- [Written problem]: Write out the whole text about the Nationwide and Harleysville merger word for word, with nothing left out or changed.

- [Text shown]:
————————

Nationwide Mutual Insurance Co. and Harleysville Insurance announced on Thursday, Sept. 29, that they have agreed to a merger.
Nationwide Mutual will acquire Harleysville Group for $760 million. Nationwide Mutual will pay $60 a share in cash for Harleysville, nearly a 100 percent premium to the stock’s Wednesday close.
Harleysville Mutual policyholders will become policyholders and members of Nationwide Mutual.
The combined organization will have an estimated net surplus of more than $13.5 billion and over $16 billion in annual direct written premiums.
The companies said the combination will expand Nationwide’s distribution footprint, increase its property/casualty commercial lines business and provide a broader product portfolio for agents and customers.
They said the deal will open up new opportunities for their independent agency partners, some of whom have expressed concern over the possible merger, as well as for Nationwide’s exclusive agents.
“With Harleysville’s expertise in commercial lines and Nationwide’s complementary geographic distribution, there will be a substantial opportunity to increase market share, while also providing our combined agents and customers access to a broader portfolio of insurance, financial and banking products,” said Steve Rasmussen, chief executive officer of Nationwide.

————————

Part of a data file
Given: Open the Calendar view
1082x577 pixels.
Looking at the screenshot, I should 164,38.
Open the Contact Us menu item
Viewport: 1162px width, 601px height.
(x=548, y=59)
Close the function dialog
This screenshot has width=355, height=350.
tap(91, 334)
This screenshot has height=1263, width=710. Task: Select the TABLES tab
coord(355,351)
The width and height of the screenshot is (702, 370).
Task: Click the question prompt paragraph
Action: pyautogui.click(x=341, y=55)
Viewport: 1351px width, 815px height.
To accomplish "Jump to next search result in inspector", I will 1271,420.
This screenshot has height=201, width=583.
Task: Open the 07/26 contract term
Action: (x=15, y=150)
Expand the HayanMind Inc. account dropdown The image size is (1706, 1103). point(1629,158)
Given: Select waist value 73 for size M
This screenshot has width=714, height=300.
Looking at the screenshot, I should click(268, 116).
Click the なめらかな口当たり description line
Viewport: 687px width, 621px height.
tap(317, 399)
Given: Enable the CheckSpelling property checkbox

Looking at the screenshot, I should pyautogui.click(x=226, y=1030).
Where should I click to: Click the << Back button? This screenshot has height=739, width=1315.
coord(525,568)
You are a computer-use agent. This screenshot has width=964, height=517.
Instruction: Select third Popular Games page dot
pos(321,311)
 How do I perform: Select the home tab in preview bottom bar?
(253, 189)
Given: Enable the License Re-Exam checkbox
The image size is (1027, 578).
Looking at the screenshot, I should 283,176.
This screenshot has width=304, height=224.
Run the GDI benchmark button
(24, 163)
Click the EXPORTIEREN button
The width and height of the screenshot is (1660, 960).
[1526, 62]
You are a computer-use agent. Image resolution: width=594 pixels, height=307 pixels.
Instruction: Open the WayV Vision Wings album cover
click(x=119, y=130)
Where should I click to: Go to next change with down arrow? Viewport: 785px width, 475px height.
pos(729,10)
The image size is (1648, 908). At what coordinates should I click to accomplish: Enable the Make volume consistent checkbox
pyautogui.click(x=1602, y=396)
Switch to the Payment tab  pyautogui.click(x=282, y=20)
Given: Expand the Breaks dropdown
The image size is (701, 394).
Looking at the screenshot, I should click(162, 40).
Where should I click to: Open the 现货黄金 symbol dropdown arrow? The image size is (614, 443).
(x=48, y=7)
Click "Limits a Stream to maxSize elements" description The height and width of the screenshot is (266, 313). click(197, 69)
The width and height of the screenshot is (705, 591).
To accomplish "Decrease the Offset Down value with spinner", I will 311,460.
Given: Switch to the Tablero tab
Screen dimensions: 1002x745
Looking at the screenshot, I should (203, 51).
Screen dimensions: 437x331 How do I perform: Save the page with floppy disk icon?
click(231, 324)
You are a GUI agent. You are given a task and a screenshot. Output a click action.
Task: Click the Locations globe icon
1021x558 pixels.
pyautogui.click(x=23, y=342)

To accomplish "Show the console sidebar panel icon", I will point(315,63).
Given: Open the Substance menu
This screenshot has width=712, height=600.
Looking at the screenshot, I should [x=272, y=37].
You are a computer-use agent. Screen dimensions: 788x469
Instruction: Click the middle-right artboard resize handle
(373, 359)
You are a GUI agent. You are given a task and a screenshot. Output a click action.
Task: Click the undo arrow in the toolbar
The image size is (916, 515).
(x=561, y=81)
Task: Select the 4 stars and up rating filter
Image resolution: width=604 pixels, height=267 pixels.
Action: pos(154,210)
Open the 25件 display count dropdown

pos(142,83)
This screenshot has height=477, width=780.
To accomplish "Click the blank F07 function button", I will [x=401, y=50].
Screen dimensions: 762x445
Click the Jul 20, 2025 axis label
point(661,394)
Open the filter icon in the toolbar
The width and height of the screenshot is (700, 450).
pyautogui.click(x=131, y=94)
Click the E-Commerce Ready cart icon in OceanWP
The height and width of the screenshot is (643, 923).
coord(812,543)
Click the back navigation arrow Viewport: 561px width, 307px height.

————————

- [Task output]:
Nationwide Mutual Insurance Co. and Harleysville Insurance announced on Thursday, Sept. 29, that they have agreed to a merger.
Nationwide Mutual will acquire Harleysville Group for $760 million. Nationwide Mutual will pay $60 a share in cash for Harleysville, nearly a 100 percent premium to the stock’s Wednesday close.
Harleysville Mutual policyholders will become policyholders and members of Nationwide Mutual.
The combined organization will have an estimated net surplus of more than $13.5 billion and over $16 billion in annual direct written premiums.
The companies said the combination will expand Nationwide’s distribution footprint, increase its property/casualty commercial lines business and provide a broader product portfolio for agents and customers.
They said the deal will open up new opportunities for their independent agency partners, some of whom have expressed concern over the possible merger, as well as for Nationwide’s exclusive agents.
“With Harleysville’s expertise in commercial lines and Nationwide’s complementary geographic distribution, there will be a substantial opportunity to increase market share, while also providing our combined agents and customers access to a broader portfolio of insurance, financial and banking products,” said Steve Rasmussen, chief executive officer of Nationwide.